Discorrendo acerca do aprendizado do ofício de mestre, Arroyo afirma que aprendemos a ser professores desde a nossa infância e que as lembranças que temos dos nossos professores fazem parte desse aprendizado. Ele ressalta que os traços de personalidade dos mestres também são incorporados à imagem que temos da docência. Segundo ele,

Assim falávamos quando alunos, e assim falam de nós: “ela é uma ótima

professora”, “ele não é um professor legal”. Esse “ele é” ou “ela é” presente

nestas frases não se refere a apenas se o mestre ensina bem, bons conteúdos, com bons métodos, mas o que ele é como pessoa, como gente, se ele escuta, se ele se dedica, é amigo(a), paciente, legal... É professor(a). Aprendeu a ser (ARROYO, 2010, p. 125).

Para Tardif e Lessard, a personalidade do professor pode ser entendida como uma tecnologia do trabalho. A pedagogia do professor se estabelece na sua relação com os alunos. Sua forma de ser e de agir, seus valores e suas crenças podem promover ou inibir a aprendizagem. Segundo os autores,

Na docência, a pessoa que é o trabalhador constitui o meio fundamental pelo qual se realiza o trabalho em si mesmo. A personalidade do trabalhador se torna, ela mesma, uma tecnologia do trabalho (TARDIF e LESSARD, 2007, p. 268).
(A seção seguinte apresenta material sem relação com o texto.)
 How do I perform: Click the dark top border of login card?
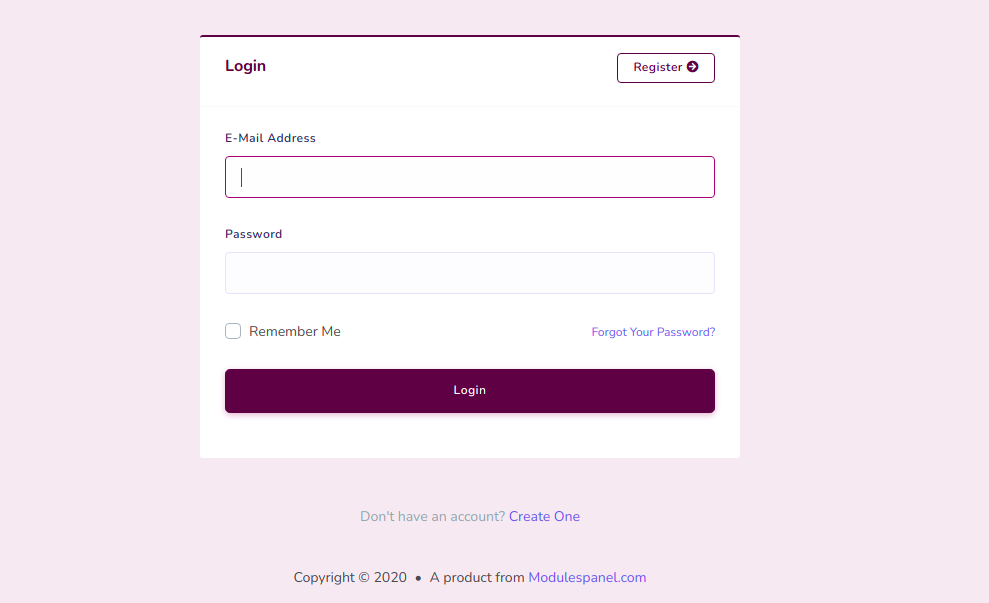click(470, 36)
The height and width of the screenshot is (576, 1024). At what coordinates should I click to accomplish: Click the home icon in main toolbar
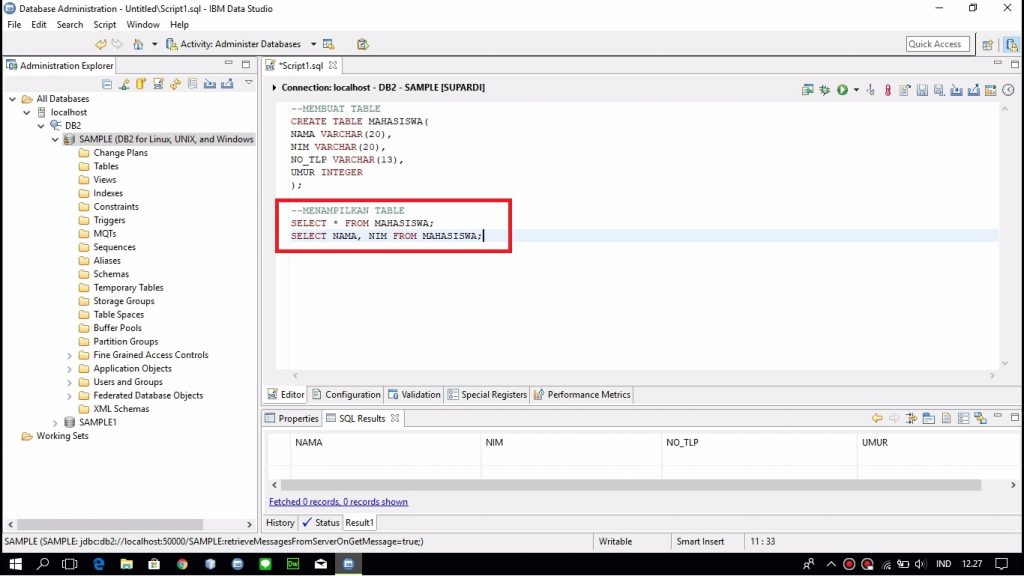click(138, 44)
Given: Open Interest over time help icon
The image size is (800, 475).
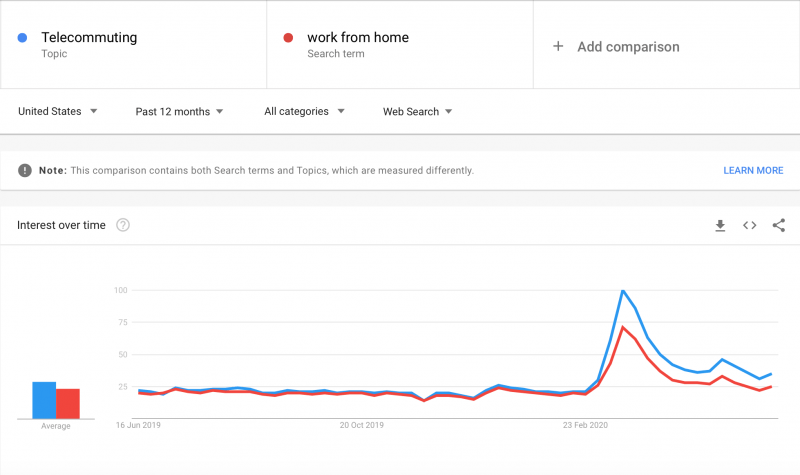Looking at the screenshot, I should pos(122,225).
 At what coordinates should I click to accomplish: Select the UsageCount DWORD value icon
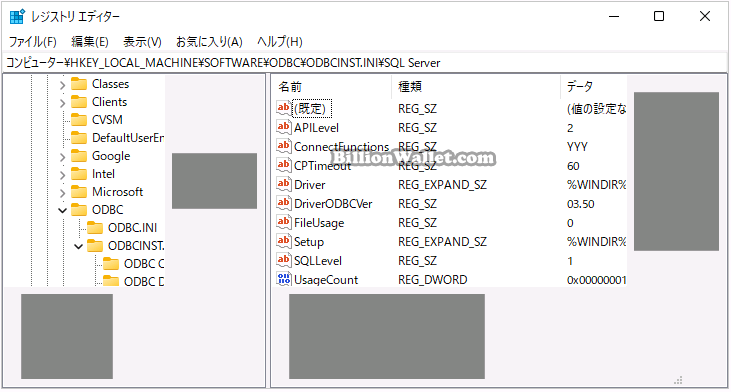point(283,279)
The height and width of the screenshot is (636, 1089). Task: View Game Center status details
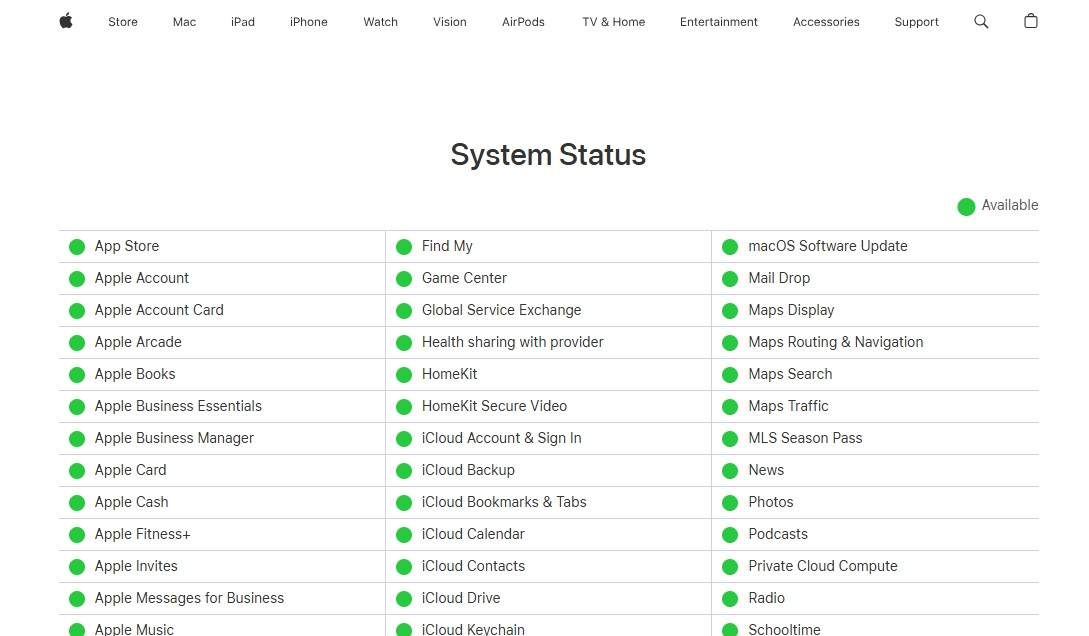coord(464,278)
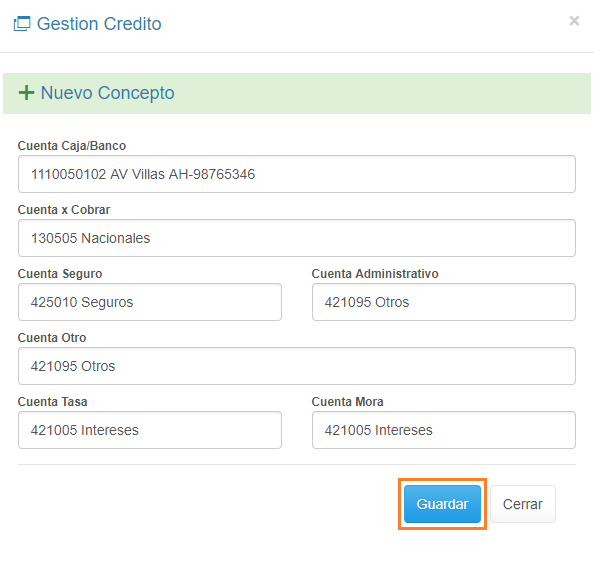Select the Cuenta Seguro input

click(x=150, y=302)
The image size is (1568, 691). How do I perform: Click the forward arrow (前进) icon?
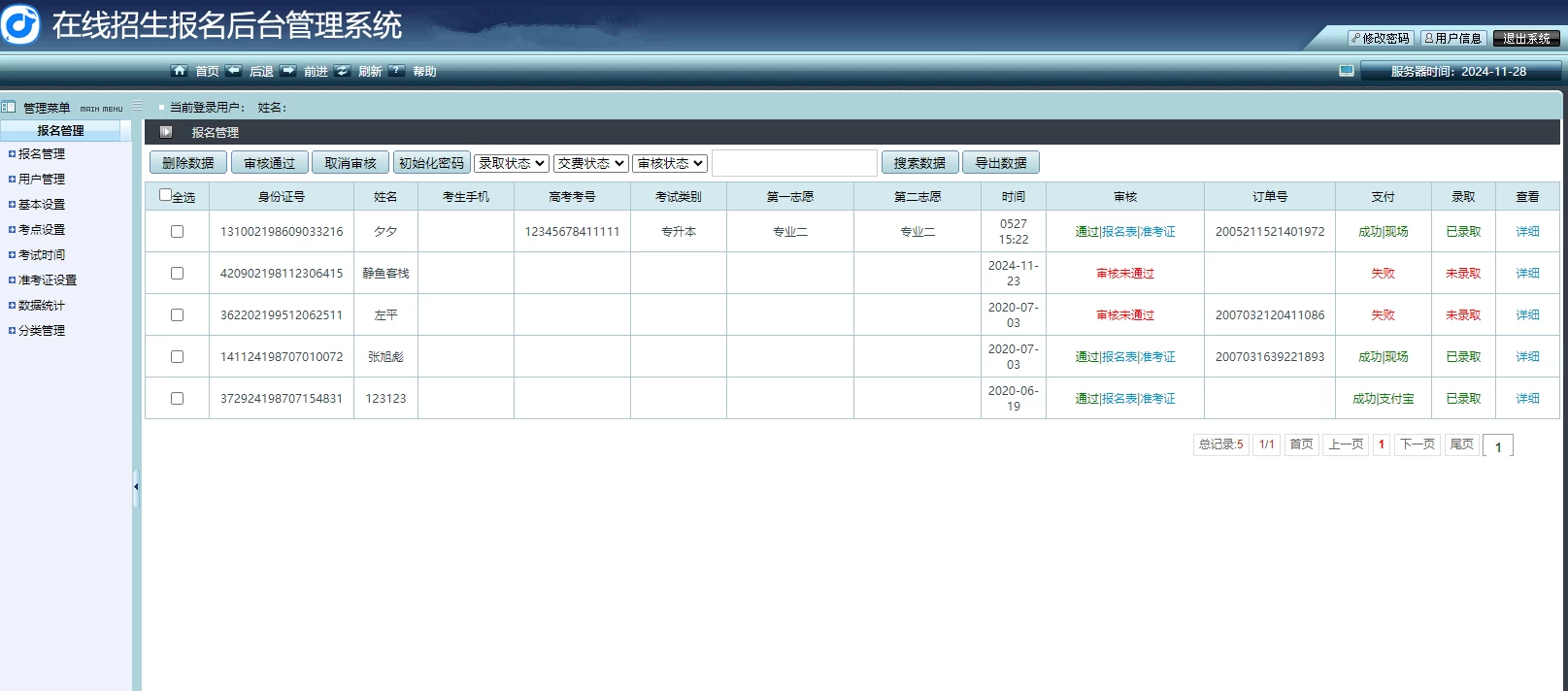[287, 71]
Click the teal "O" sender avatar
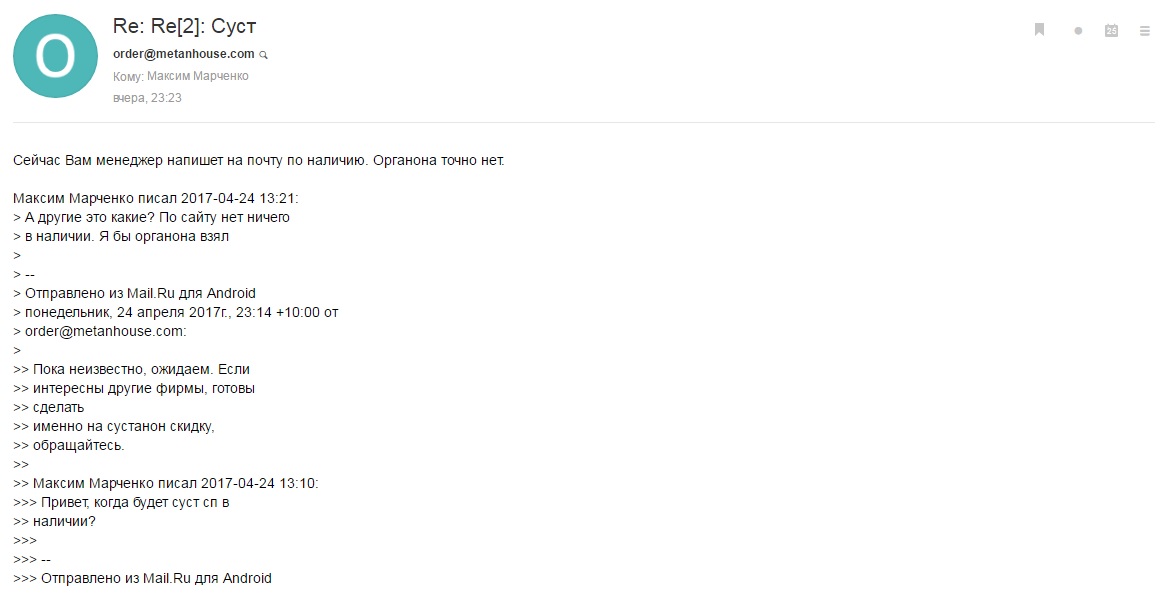 pos(55,56)
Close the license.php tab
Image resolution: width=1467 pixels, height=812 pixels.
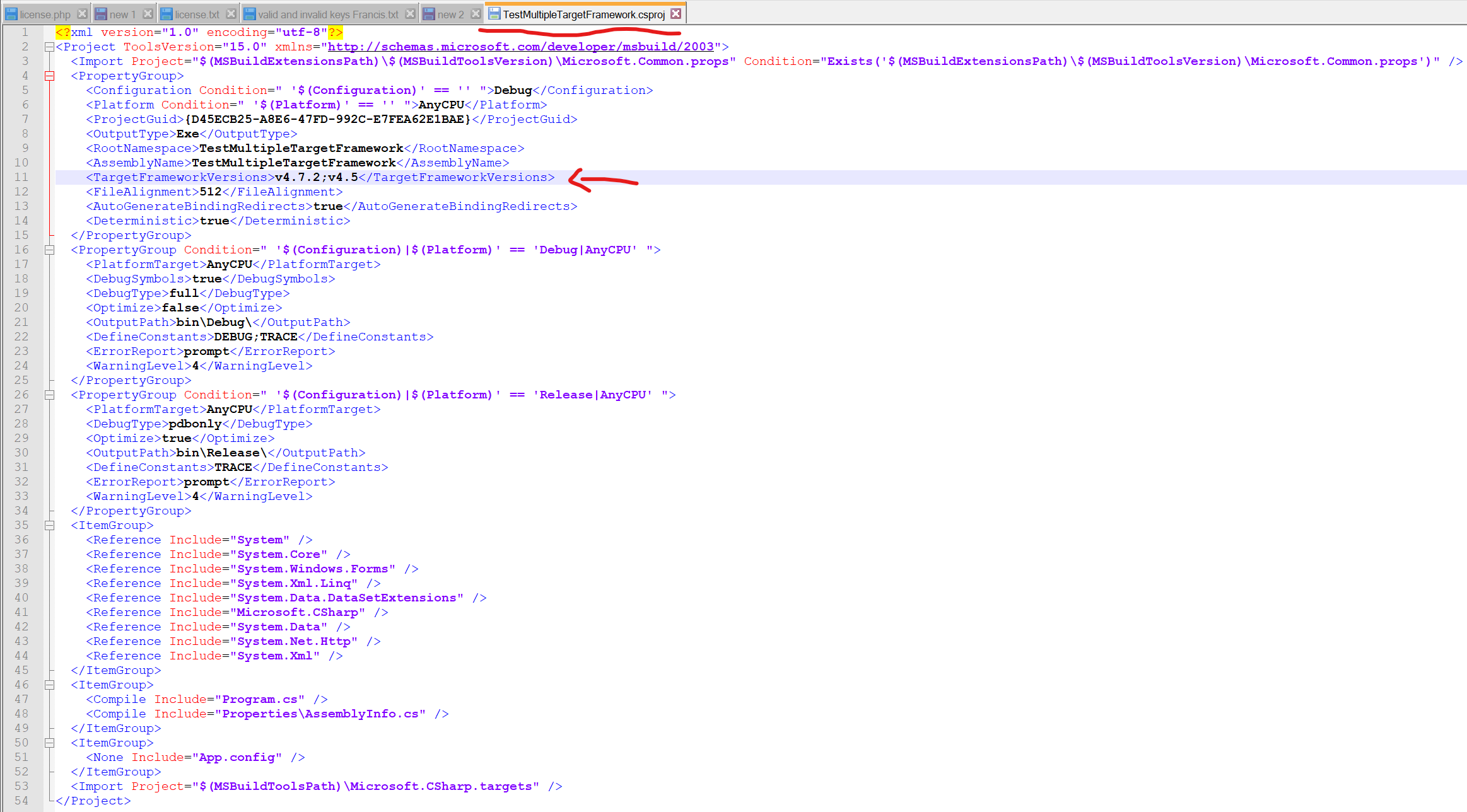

Silva e Abud (2007) também afirmam que as características de personalidade do professor podem ser entendidas como tecnologia de trabalho. Em sua pesquisa com alunos que apresentavam bons resultados nos estudos universitários, as autoras constataram que

Quando se trata de promover a aprendizagem, os aspectos afetivos assumem a liderança, embora os aspectos cognitivos também sejam fortemente mencionados. No entanto, quando se trata de fatores que limitam ou desfavorecem a aprendizagem, os aspectos afetivos tornam-se nitidamente relevantes, e os aspectos cognitivos perdem em importância. Pode-se inferir, mediante os resultados, que a personalidade do professor, que é responsável

por gerir a interação nas condições sociais concretas da sala de aula, configura-se como uma verdadeira “tecnologia de trabalho”, uma vez que garante, ou não, a ambiência adequada ao processo de ensino e aprendizagem (SILVA, UYENO, ABUD, 2007, pp. 261, 262).

Para elas, as dimensões cognitivas e afetivas são inseparáveis. No entanto, isso não significa falta de profissionalismo. Ao contrário, evidencia que o trabalho dos professores exige “competências reflexivas de alto nível” (TARDIF e LESSARD, 2007, p. 20), por ser um trabalho interativo, complexo e multifuncional.

Em síntese, ser professor é estar diante de inúmeros desafios. De acordo com os referenciais teóricos que vimos acerca da docência, podemos inferir o que é um professor bem sucedido, isto é, que consegue fazer com que grande parte de seus alunos aprenda os conteúdos propostos e que, de modo geral, é respeitado e valorizado por seus alunos e pela equipe escolar.

Como vimos, os aspectos cognitivos e socioafetivos são determinantes para promover a aprendizagem. Assim, um professor bem sucedido é um profissional que precisa estar bem preparado, isto é, precisa estar a par das principais teorias e conhecimentos pedagógicos; ele precisa ser um perito na arte de ensinar, conhecendo muito bem os conteúdos a serem ensinados e construindo suas próprias teorias através do diálogo com os principais referenciais teóricos de sua área e da reflexão sobre a sua própria prática; também precisa saber lidar com os alunos, respeitando, valorizando e motivando os estudantes. Um professor bem sucedido é aquele que propõe problemas que despertem interesse nos alunos, fazendo com que se sintam motivados a buscar soluções, ou seja, ele consegue preparar “boas situações de aprendizagem para os alunos: atividades que representem possibilidades difíceis, mas coloquem dificuldades possíveis” (WEISZ, 2009, p.67).